Syrian government agrees to Eastern Ghouta ceasefire, attending Geneva talks
The Syrian government on Tuesday announced that it would attend peace talks in Geneva on Wednesday, and agreed to a ceasefire in the besieged Eastern Ghouta neighbourhood outside Damascus.
President Bashar al-Assad's negotiators did not travel to Geneva for the opening of the UN-backed talks on Tuesday, but have announced they will arrive a day late, on Wednesday.
But they warned the UN they would not tolerate any discussion of Assad’s removal from power.
Opposition representatives, united in one delegation for the first time, were scheduled to meet UN mediator Staffan de Mistura on Tuesday, who announced that the government had agreed to a ceasefire in the besieged Eastern Ghouta neighbourhood outside the capital.
"Russia has proposed and the government has accepted a ceasefire in Eastern Ghouta," de Mistura told reporters in Geneva.
The Syrian Observatory for Human Rights, the war monitor, said that three people were killed on Tuesday, before the ceasefire was announced, with 15 injured, but that it was less intense than previous days.
Government air strikes have killed dozens of civilians in Eastern Ghouta in recent weeks, which has also been suffering from the effects of a long siege.
But de Mistura cautioned that it was yet to be seen whether the ceasefire would transpire on the ground.
"Now we need to see whether this takes place but it's not coincidental that this has actually been proposed and agreed upon just at the beginning of this session (of peace talks in Geneva)."
After arriving in Geneva late on Monday, rebel delegation chief Nasr al-Hariri told reporters that his camp was still insisting on Assad's removal as part of any peace deal, defying calls for moderation.
Damascus had initially refused to confirm it would attend the talks with the opposition maintaining its hardline stance on the president, but the UN and Syria's official Sana news agency have announced that government representatives will arrive on Wednesday.
Before agreeing to come, Assad's envoys also secured key concessions from de Mistura.
"During intense discussions over the last two days, de Mistura pledged to the government delegation that there would not be any... discussion of the Riyadh statement," an opposition text that references Assad's removal, a source close to the government told AFP.
Keeping the Assad issue off the table may also suit de Mistura, who has said he wants this round to focus on a new constitution for Syria and UN-supervised elections.
The government and opposition negotiators will have the chance to hold direct talks for the first time, but it is not clear if they will take it, Mistura said.
"We are going to offer it. We will see if this takes place.

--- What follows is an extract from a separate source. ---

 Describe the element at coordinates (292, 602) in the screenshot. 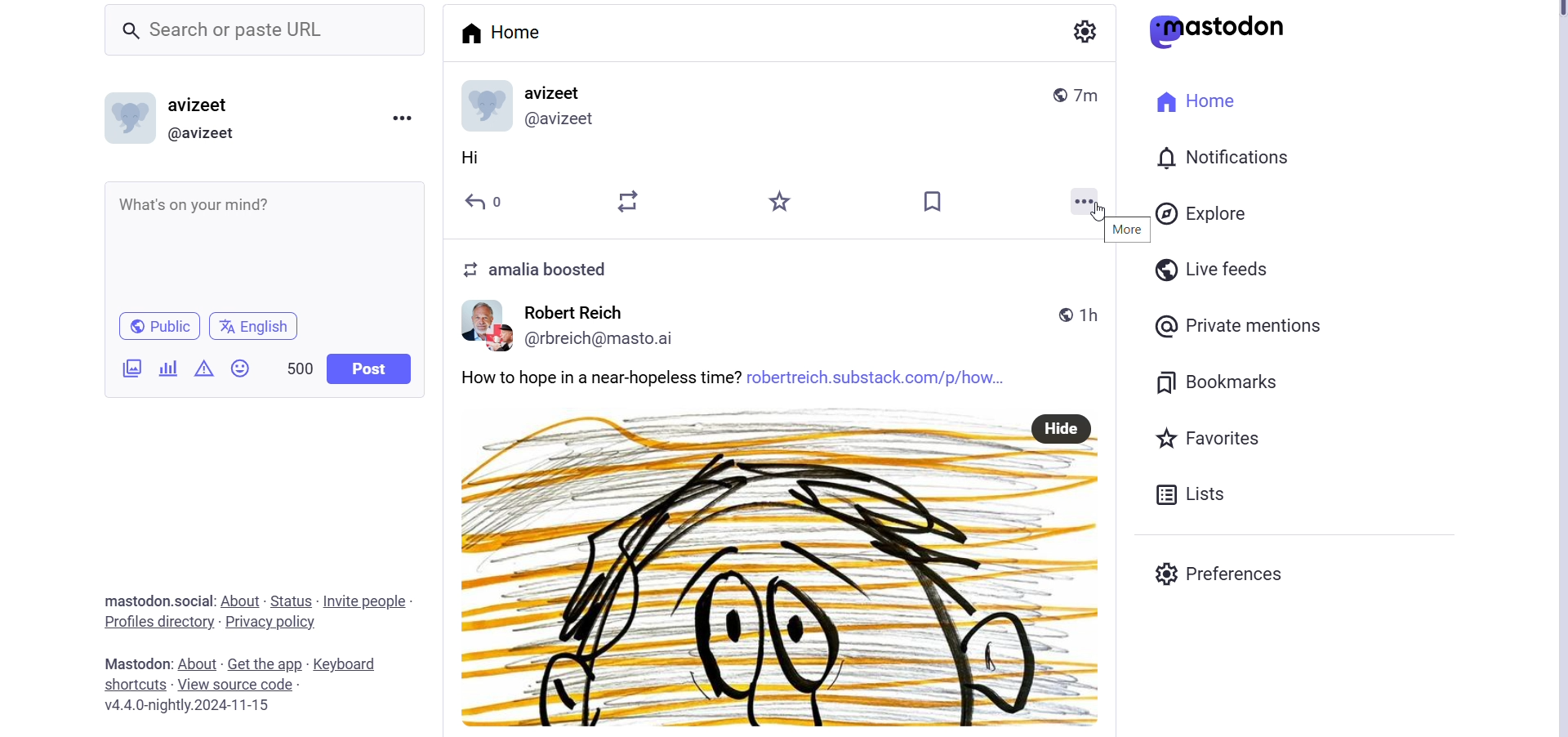

I see `Status` at that location.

But we will be offering that," he said.
Same old deadlock
The UN envoy had voiced hope the coming round would mark the first "real negotiation" on a possible deal to end the six-year war which has claimed more than 340,000 lives and left Syria in ruin.
Well ahead of the talks, de Mistura had warned the opposition that intransigence on the Assad issue might no longer be tenable.

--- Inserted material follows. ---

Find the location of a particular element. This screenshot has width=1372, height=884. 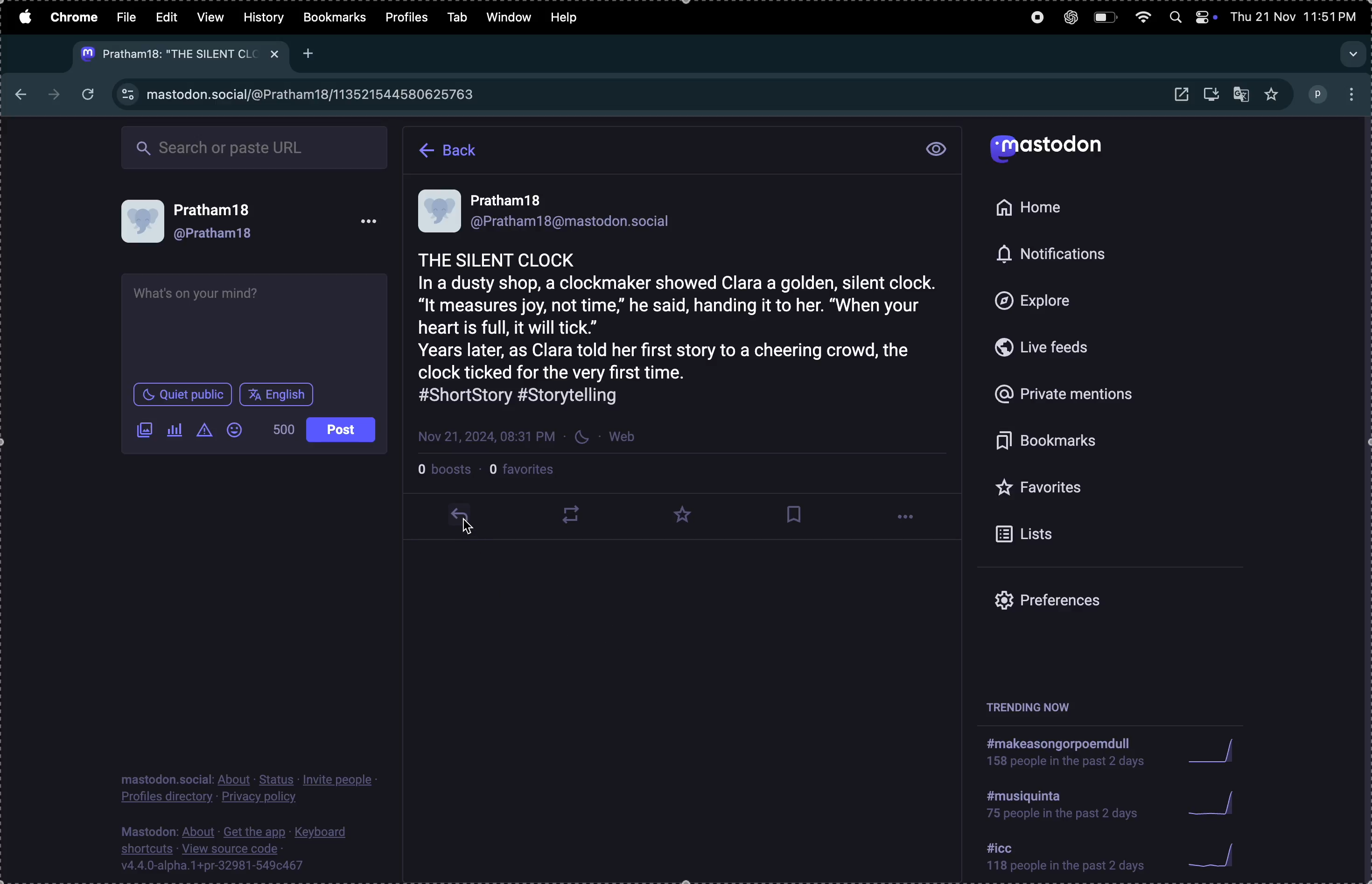

options is located at coordinates (1353, 94).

In September, he said the opposition needed to be "realistic" and accept that "they didn't win the war", a statement supported by facts on the ground.
Backed by Russia's decisive military support, Assad's government has regained control of 55 percent of the country, including major cities including Damascus, Aleppo, Homs and Hama.
The rest is carved up between rebel factions, IS militants and Kurdish forces.
The decision last week by Syrian opposition groups to send a single delegation to Geneva raised hopes of a possible breakthrough.
The new rebel negotiating team includes members of the Saudi-backed High Negotiations Committee (HNC), which insists on Assad's departure, as well as representatives of groups based in Moscow and Cairo that have a more moderate stance on the president.
But without a formal notification from the rebel side that its position had softened, the talks may remain deadlocked.
That could spell more trouble for the UN's peace push, which has been overshadowed by negotiations spearheaded by Moscow.
Russia and its fellow Assad ally Iran, along with rebel-backer Turkey, have hosted negotiations in the Kazakh capital of Astana that led to the creation of four "de-escalation zones" which produced a drop in violence, though deadly air strikes and battles continue in some areas.
Western powers are concerned that Russia is seeking to take a leading role in the peace process and will carve out a settlement that will largely favour Assad.
US President Donald Trump said on Monday following a phone conversation with French President Emmanuel Macron that the two men agreed the Geneva talks were the "only legitimate forum for achieving a political solution in Syria".
De Mistura was also scheduled to meet the ambassadors from Security Council permanent representatives - Britain, France, China, Russia and the United States - in Geneva on Tuesday to discuss the talks.